== What the exercise asks ==
Locate all lines in the data below that hold "will" and show them.

== Task inputs ==
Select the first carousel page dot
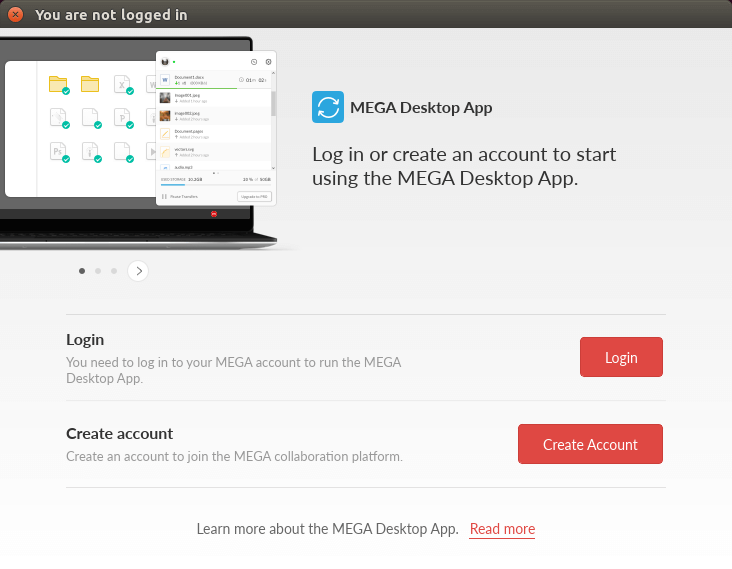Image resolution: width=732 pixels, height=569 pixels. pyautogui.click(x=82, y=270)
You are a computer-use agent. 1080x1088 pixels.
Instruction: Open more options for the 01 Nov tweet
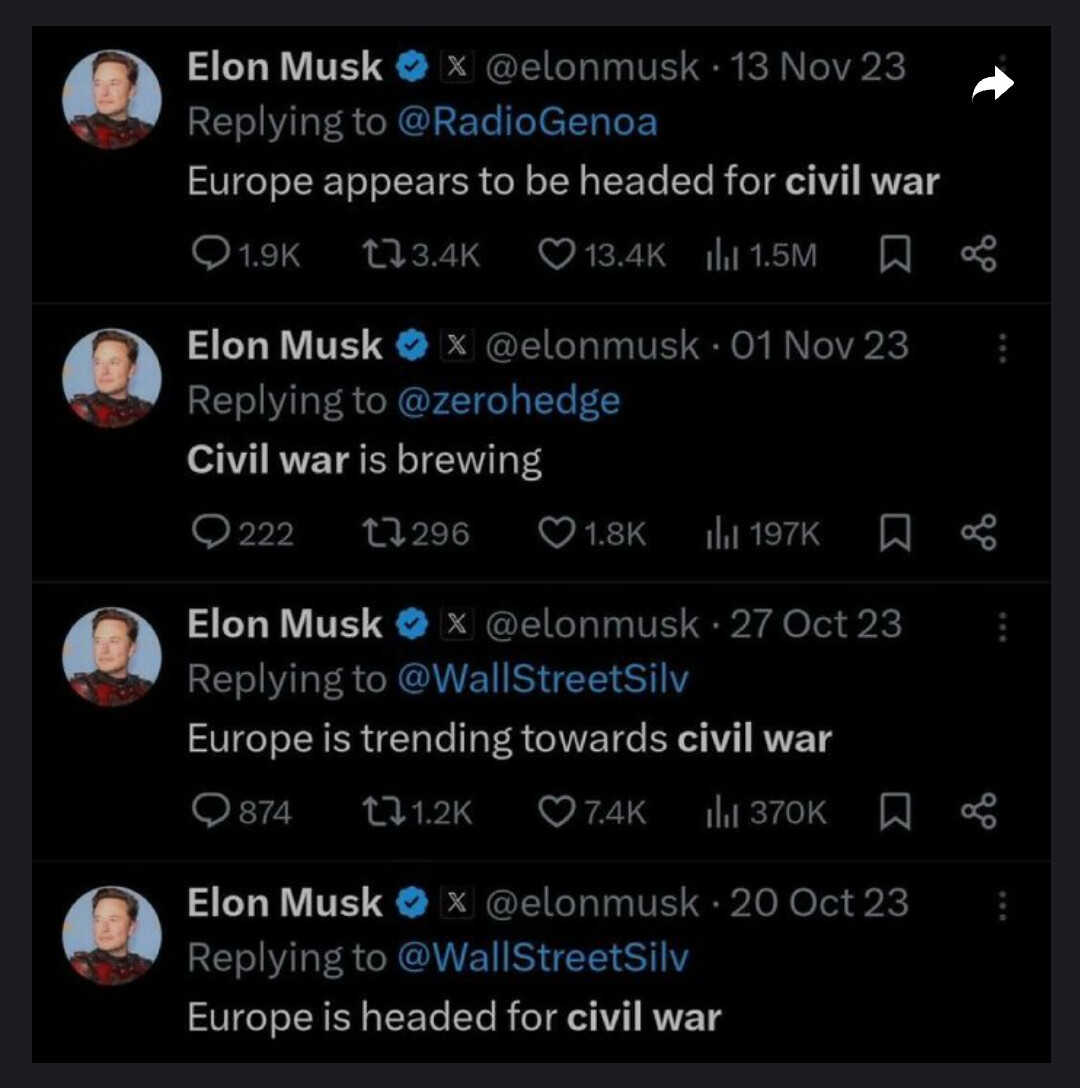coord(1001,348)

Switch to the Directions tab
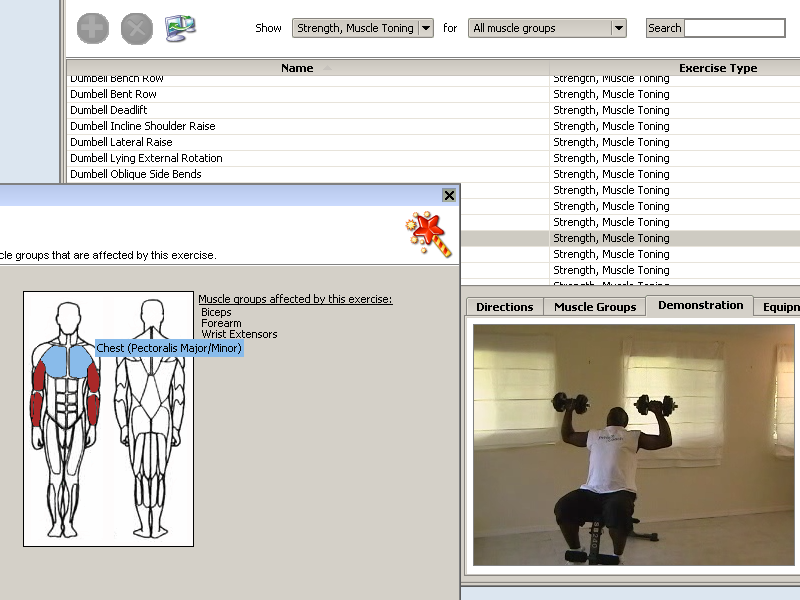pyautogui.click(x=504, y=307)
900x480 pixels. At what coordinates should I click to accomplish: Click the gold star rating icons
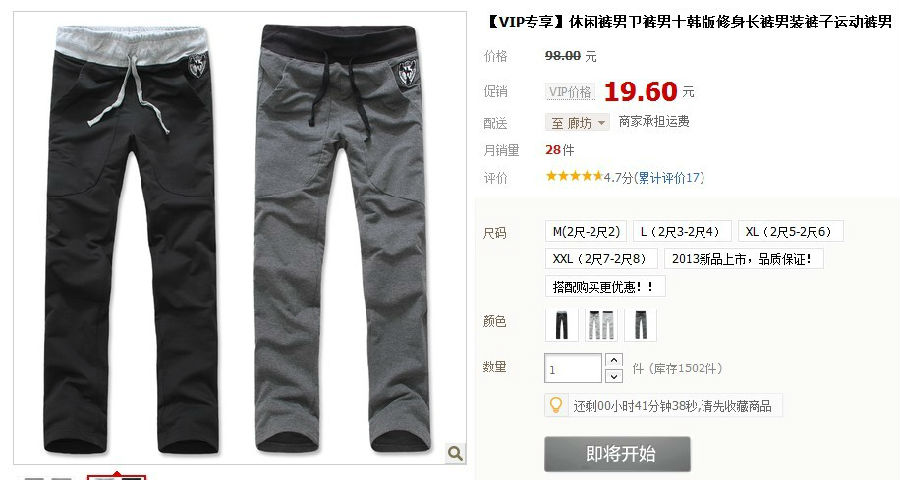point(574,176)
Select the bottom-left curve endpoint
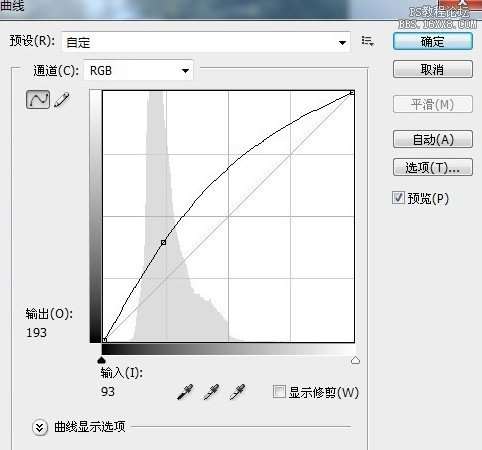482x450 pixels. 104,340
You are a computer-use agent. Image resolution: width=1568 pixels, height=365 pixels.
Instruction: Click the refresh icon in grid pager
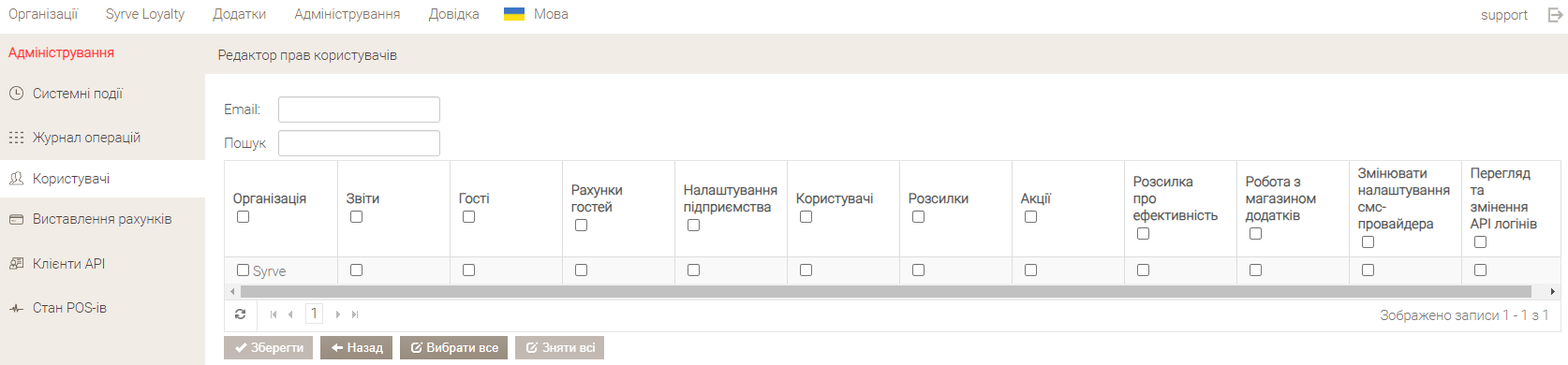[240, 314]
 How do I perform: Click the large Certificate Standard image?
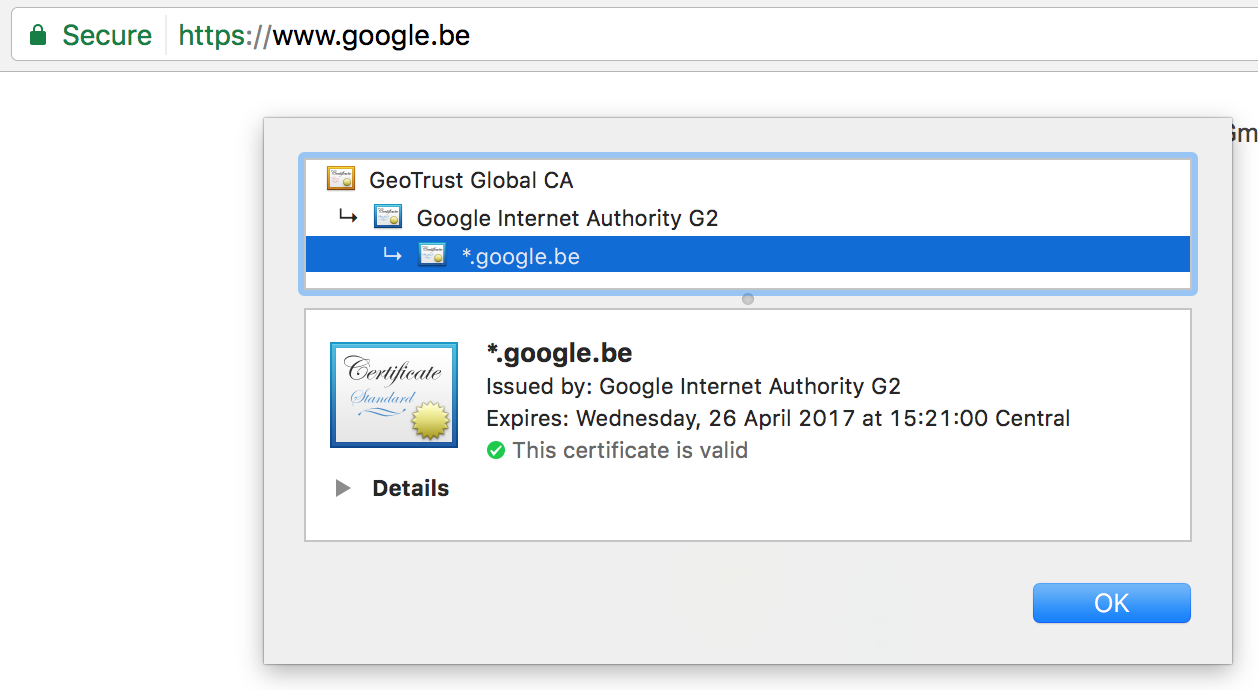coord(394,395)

...

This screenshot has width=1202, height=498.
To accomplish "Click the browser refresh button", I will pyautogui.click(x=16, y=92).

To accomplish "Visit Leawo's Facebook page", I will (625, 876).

...

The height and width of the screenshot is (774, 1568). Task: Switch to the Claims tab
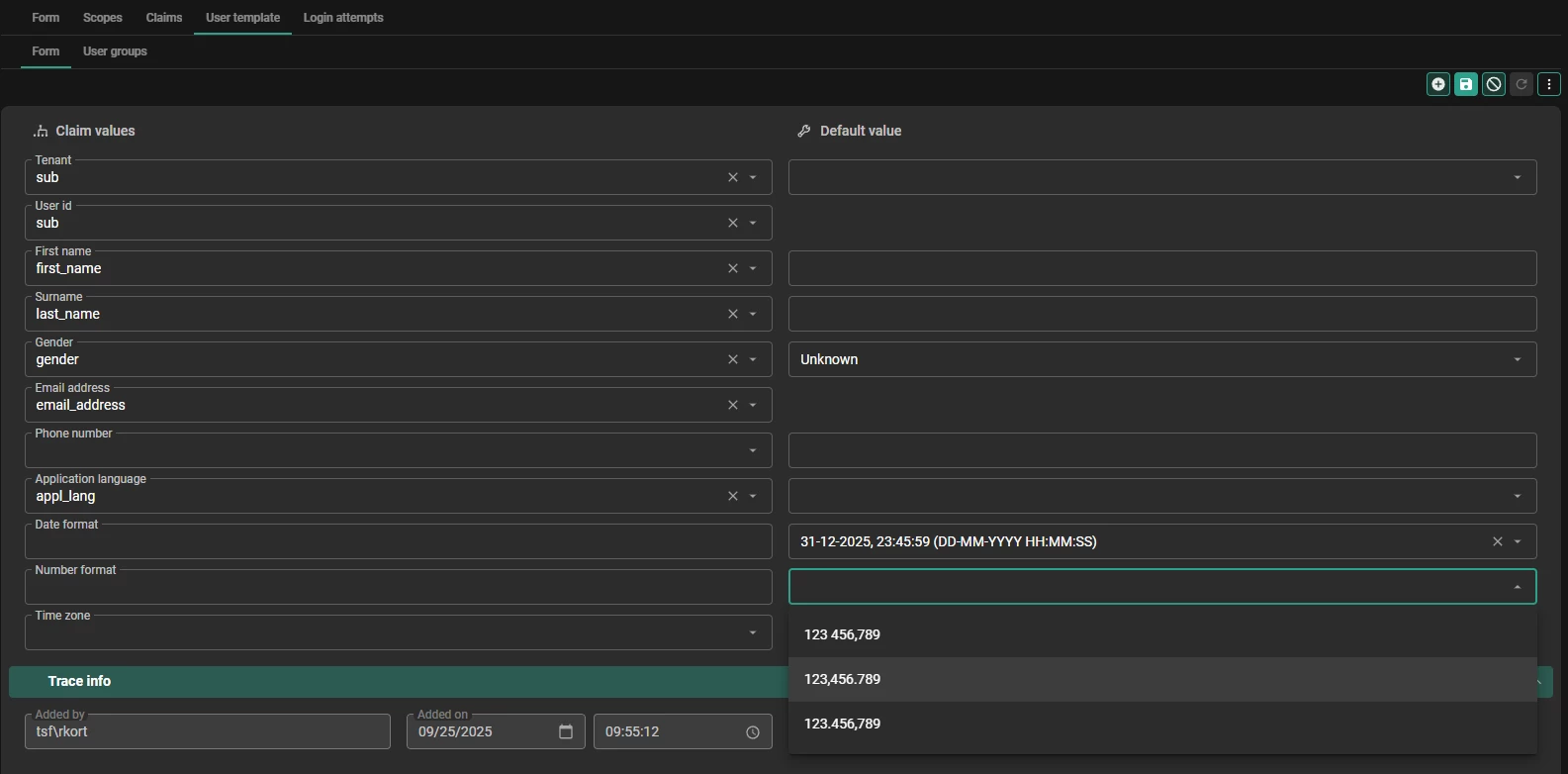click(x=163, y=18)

== Task solution ==
To accomplish "Click the browser refresh button", I will pyautogui.click(x=16, y=92).
To accomplish "Visit Leawo's Facebook page", I will (625, 876).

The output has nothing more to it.